His foot squeezed the accelerator of the stolen cab. He felt a quickening in his pulse. He would be at peace, reunited with his own family at last. Then, perhaps, he would know happiness. If not, if no one waited for him on the other side, as he suspected, he would at least know the comfort of the void.
When the girl finished her call, he took off his baseball cap, his appearance meant nothing to her so there was little point in wearing it, and ran a hand over his scalp.
He caught her eye in the mirror. ‘You look sad.’
She smiled faintly, absorbed in her own thoughts. ‘Family worries.’
‘Oh, I know all about those,’ he said, not without sympathy. Her phone lay on the seat beside her, he saw.
In years gone by, he had told himself that once his work was done, the rest of his days could be lived happily enough. But he realised long ago that there would be no happiness in this world for him. His adult life had consisted of three drives: to eat, to sleep and to kill, and he derived little pleasure from any of them.
The boy ate healthily because he had to keep physically and mentally able. His life was busy and demanding – with every new persona he was obliged to alter his body shape, which required a strict fitness and diet regime. His sleep was fitful because that was where his dreams and nightmares merged. Every night his sins soaked more heavily into his soul, like water into a sponge.
His mind only made room for the information that would allow him to complete his life’s work. Years of study gave him a multitude of professional quali
fications, the mastery of a skill or command of a new identity. Money, possessions, held no appeal. The exception was the small collection of mementoes he’d taken from his victims, every new trophy a reminder that he was a step closer to his own release. They sat on the top of the fridge in his rented house.

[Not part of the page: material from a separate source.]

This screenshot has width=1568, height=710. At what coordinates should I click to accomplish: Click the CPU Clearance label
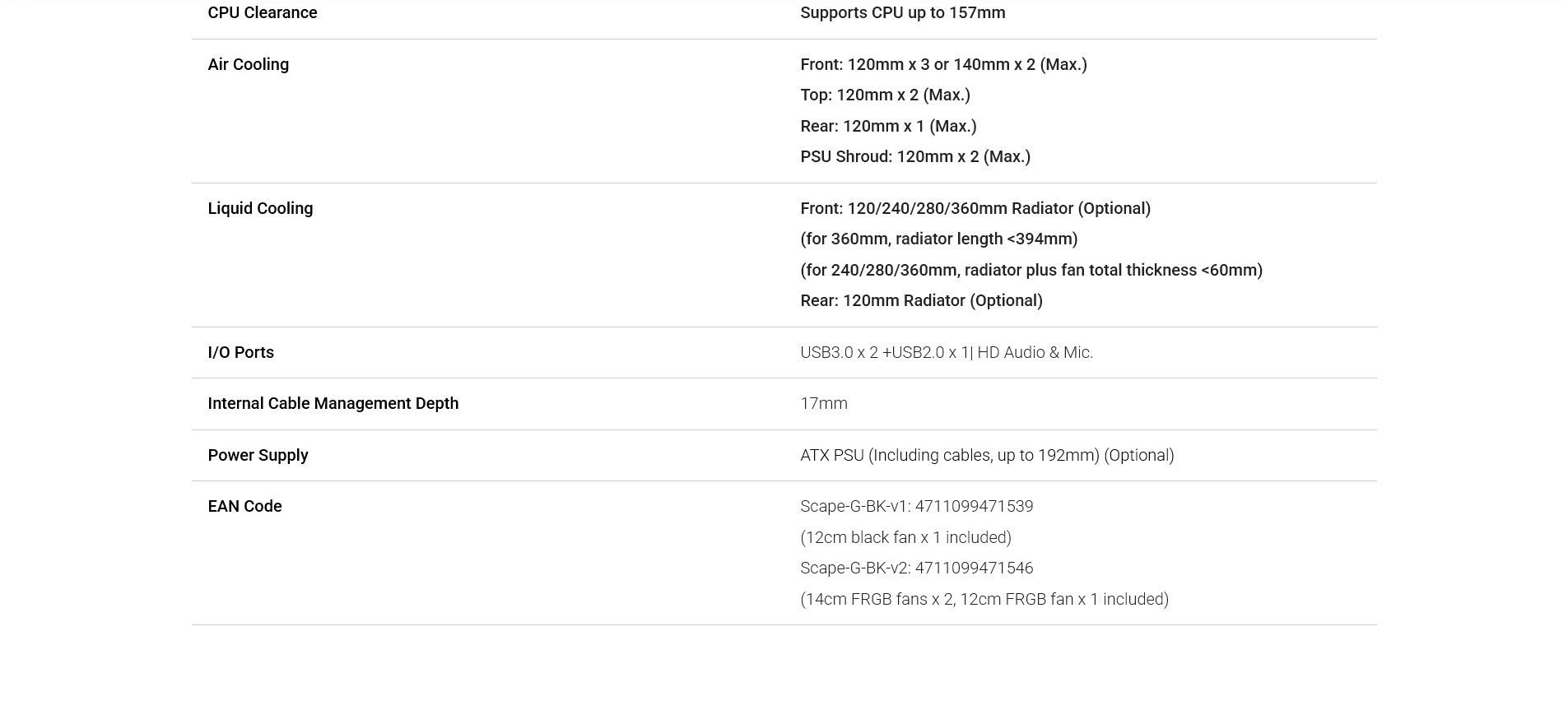(x=262, y=12)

There was the tobacco tin he had taken only this morning from the flat of Deborah Willetts before he torched her. Beside it was the horseshoe he’d picked up when working as an animal feed salesman visiting the Australian stud farm where David Horner lived. Propped behind that was a torn coaster from the pub where he’d befriended Jason Burgess. Then there was a bicycle pump he’d borrowed from Ricky Hancock when he’d been his sponsor in Alcoholics Anonymous. And the china figurine he’d slipped in his pocket before he gutted Kenny Overton’s wife.
As Gavin, he’d stolen an air freshener shaped like a pine tree from Elliot Juniper’s van. As well as all that money, which he passed on to third parties in pursuit of Juniper’s ultimate humiliation. Juniper, of course, was unfinished business. The boy wanted him to suffer, wanted to take everything from him, so that in the end he would understand how contemptible he was, and had always been.

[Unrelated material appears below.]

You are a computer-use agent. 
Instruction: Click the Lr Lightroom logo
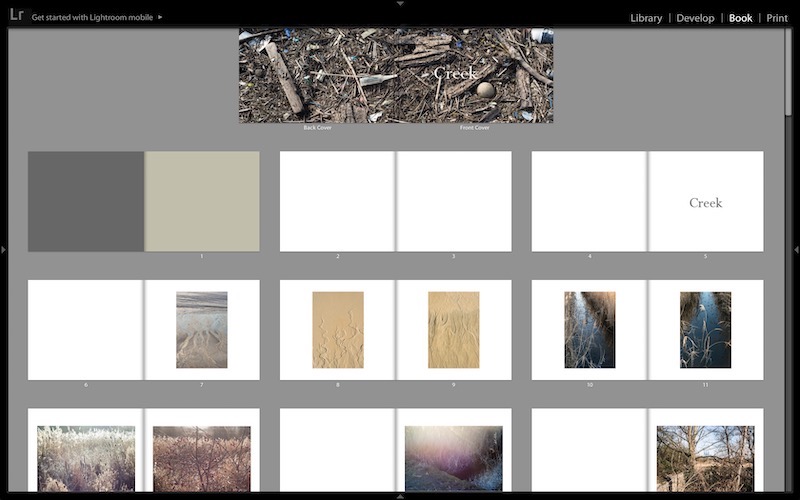coord(16,15)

There were other objects, so many objects.
But from the policeman, when the time came, he’d take nothing. There was only one thing he required from him.

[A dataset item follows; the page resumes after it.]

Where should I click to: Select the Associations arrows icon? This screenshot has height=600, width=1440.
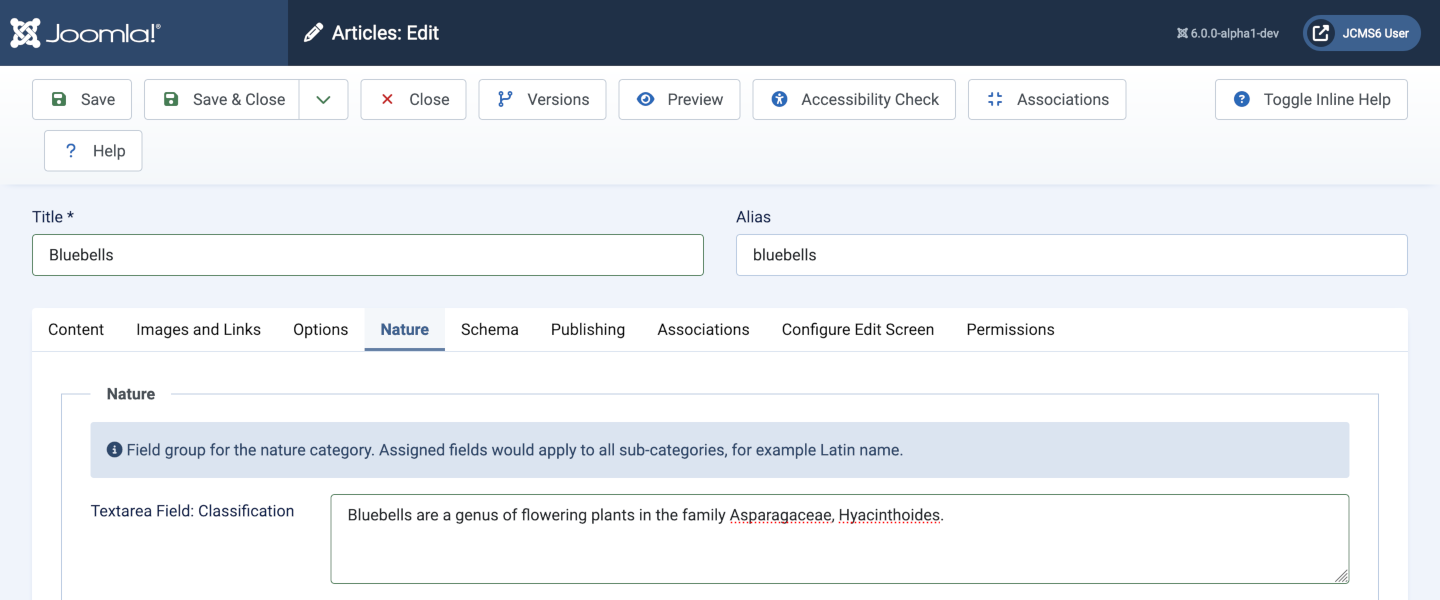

With his life’s work almost complete, the boy would probably never go back to that house, never again touch those trophies, but he didn’t care. That place was never a home, it was just one of a succession of temporary addresses where he slept and prepared and planned. He moved from place to place as required, had lived in so many cities as so many people, and soon his long journey would be over.
A car edged out of a junction and he politely gestured for the driver to pull out, go ahead.
All those lives he’d lived. All the people he had been. If you put all of his identities in a room together, if such a metaphysical act were possible, you wouldn’t believe they were all the same person. They would bicker and take an immediate dislike to each other. He had no real sense of self, not any more, which is why perhaps it was so easy for him to become someone else.